**Work required:** Could you copy exactly the lines below from the one with "Task: Click the terminal" to the one with "Task: Switch to the @import code tab", inclusive, leaving out any pictures?
────────
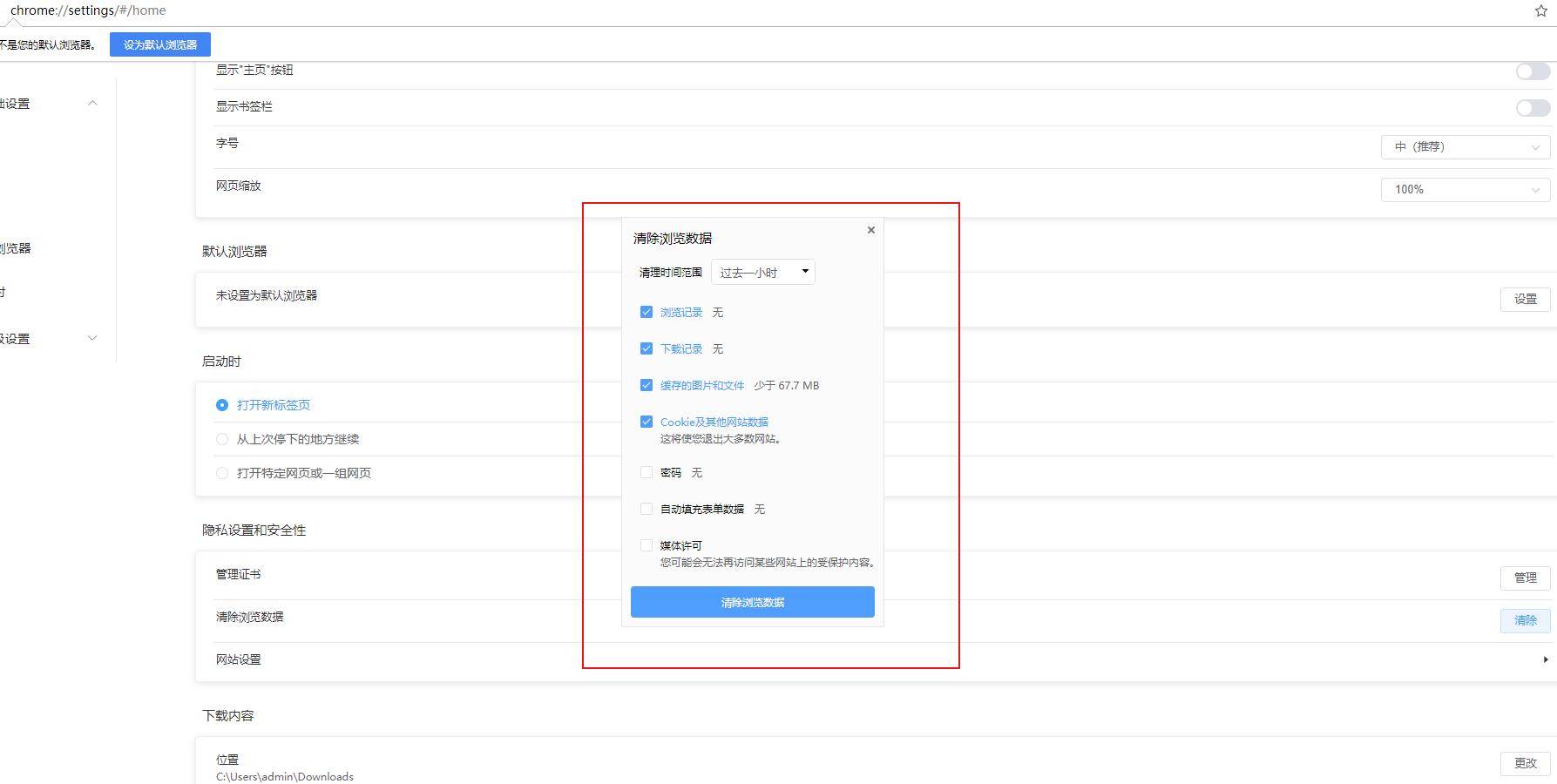The height and width of the screenshot is (784, 1557).
Task: Uncheck the download history checkbox
Action: pos(646,348)
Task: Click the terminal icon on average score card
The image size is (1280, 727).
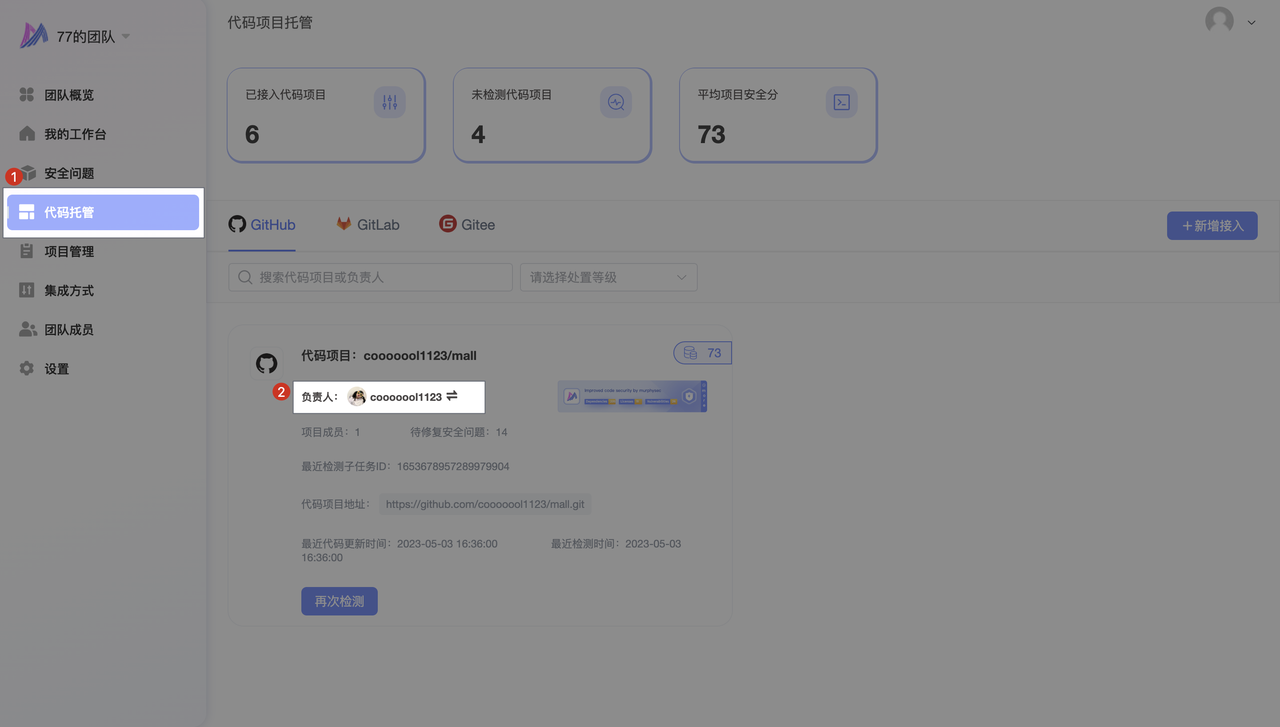Action: [841, 102]
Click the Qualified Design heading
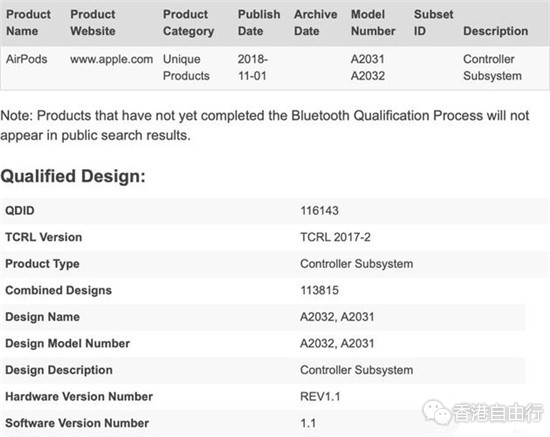Screen dimensions: 550x437 73,176
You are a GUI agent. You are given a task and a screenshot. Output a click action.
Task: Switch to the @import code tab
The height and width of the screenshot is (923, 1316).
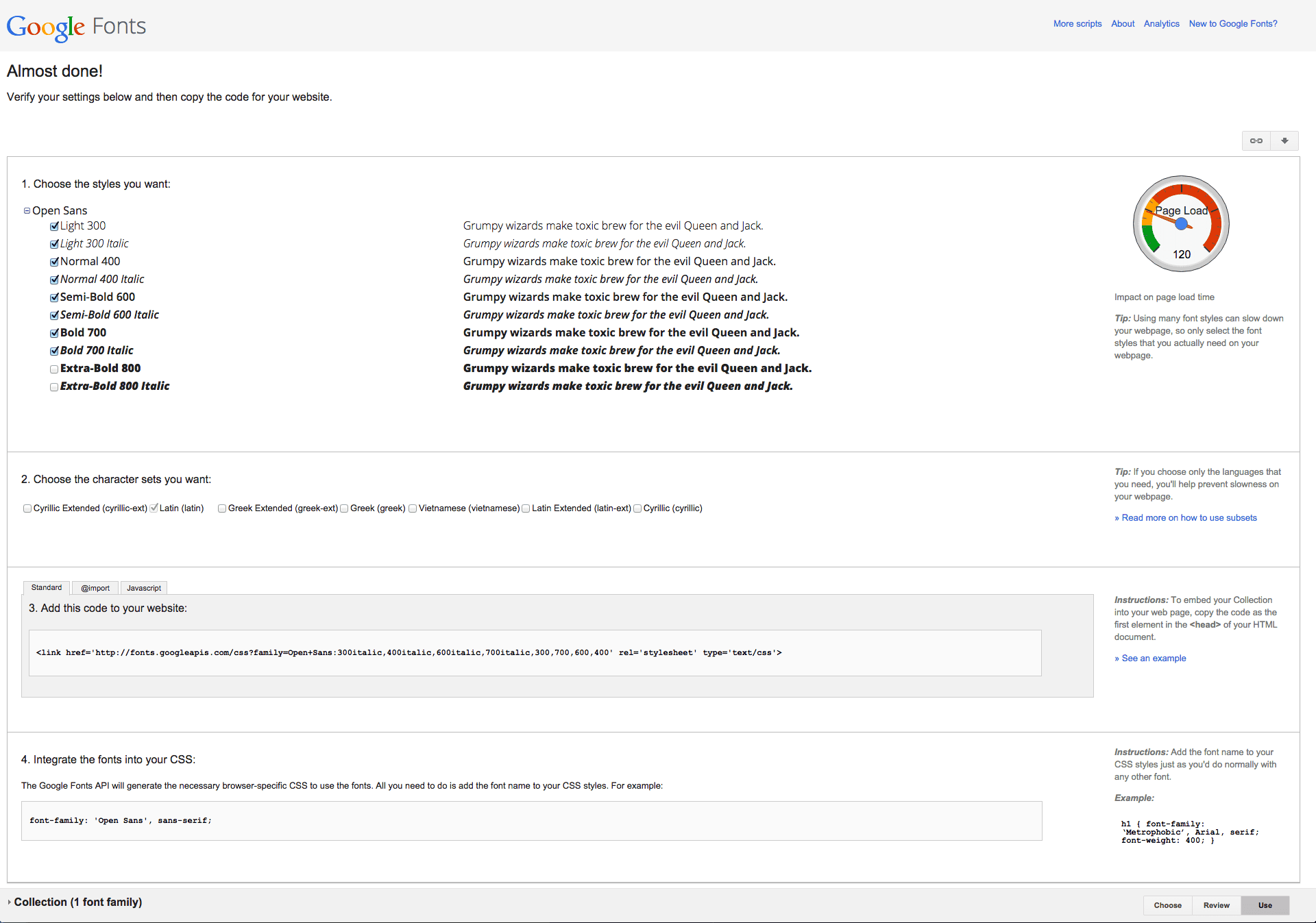pyautogui.click(x=95, y=588)
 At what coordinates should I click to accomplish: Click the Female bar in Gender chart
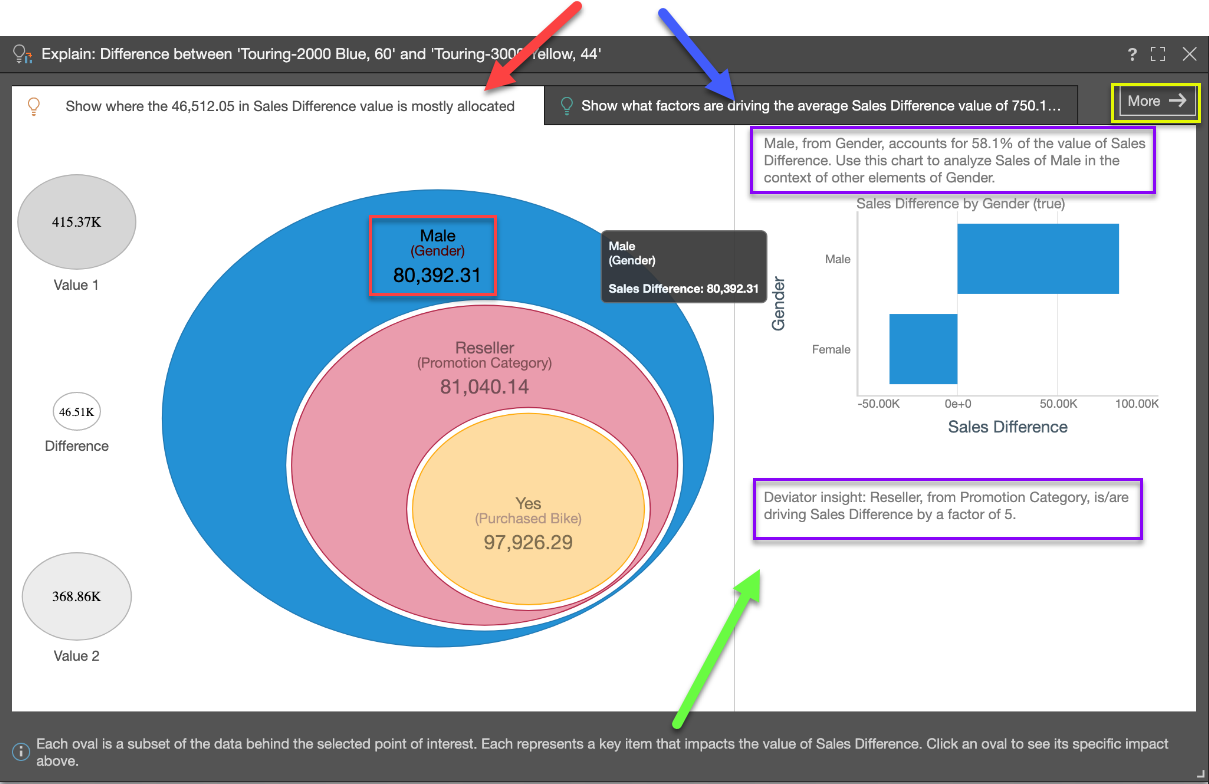pyautogui.click(x=923, y=349)
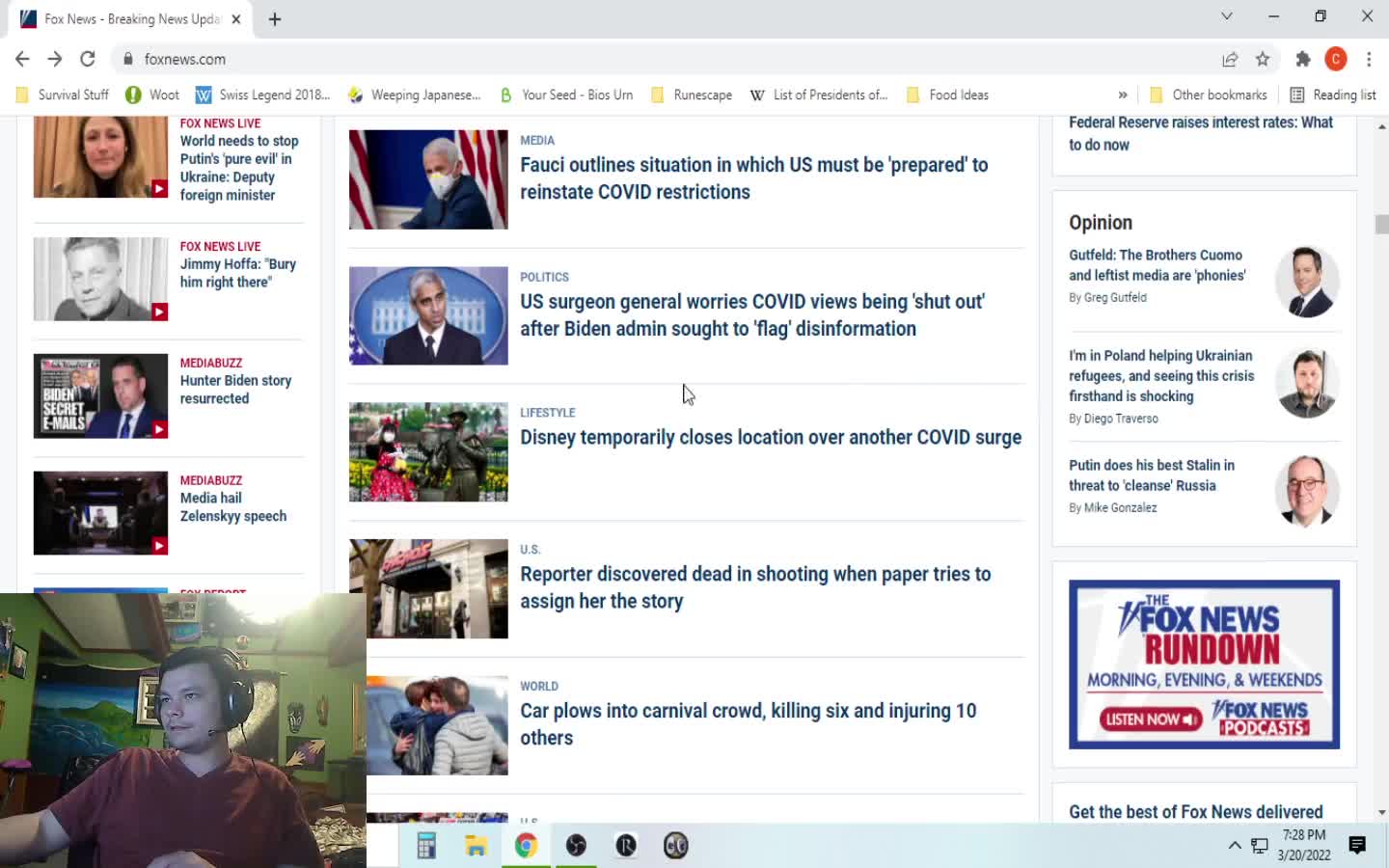
Task: Click the page vertical scrollbar thumb
Action: point(1381,224)
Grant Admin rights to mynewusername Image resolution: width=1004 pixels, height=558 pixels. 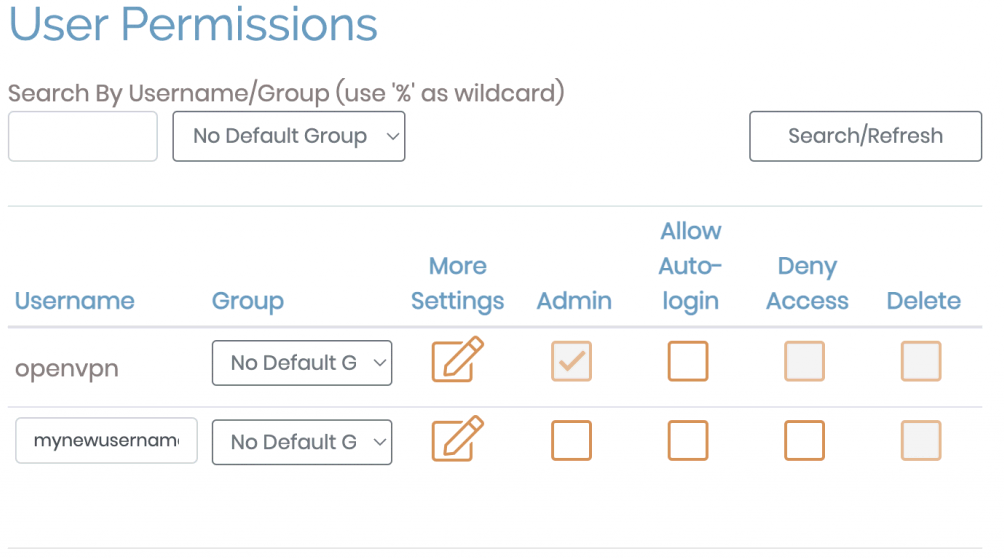pos(572,440)
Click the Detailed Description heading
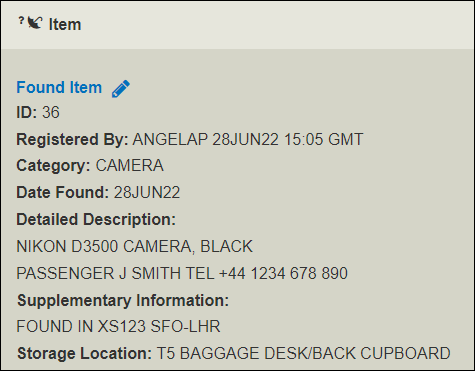Viewport: 475px width, 371px height. [x=96, y=220]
────────
**Task result:**
Task: Click the terminal icon on average score card
The image size is (1280, 727).
Action: [841, 102]
Click the Qualified Design heading
Screen dimensions: 550x437 73,176
You are a GUI agent. You are given a task and a screenshot. Output a click action.
Task: Switch to the @import code tab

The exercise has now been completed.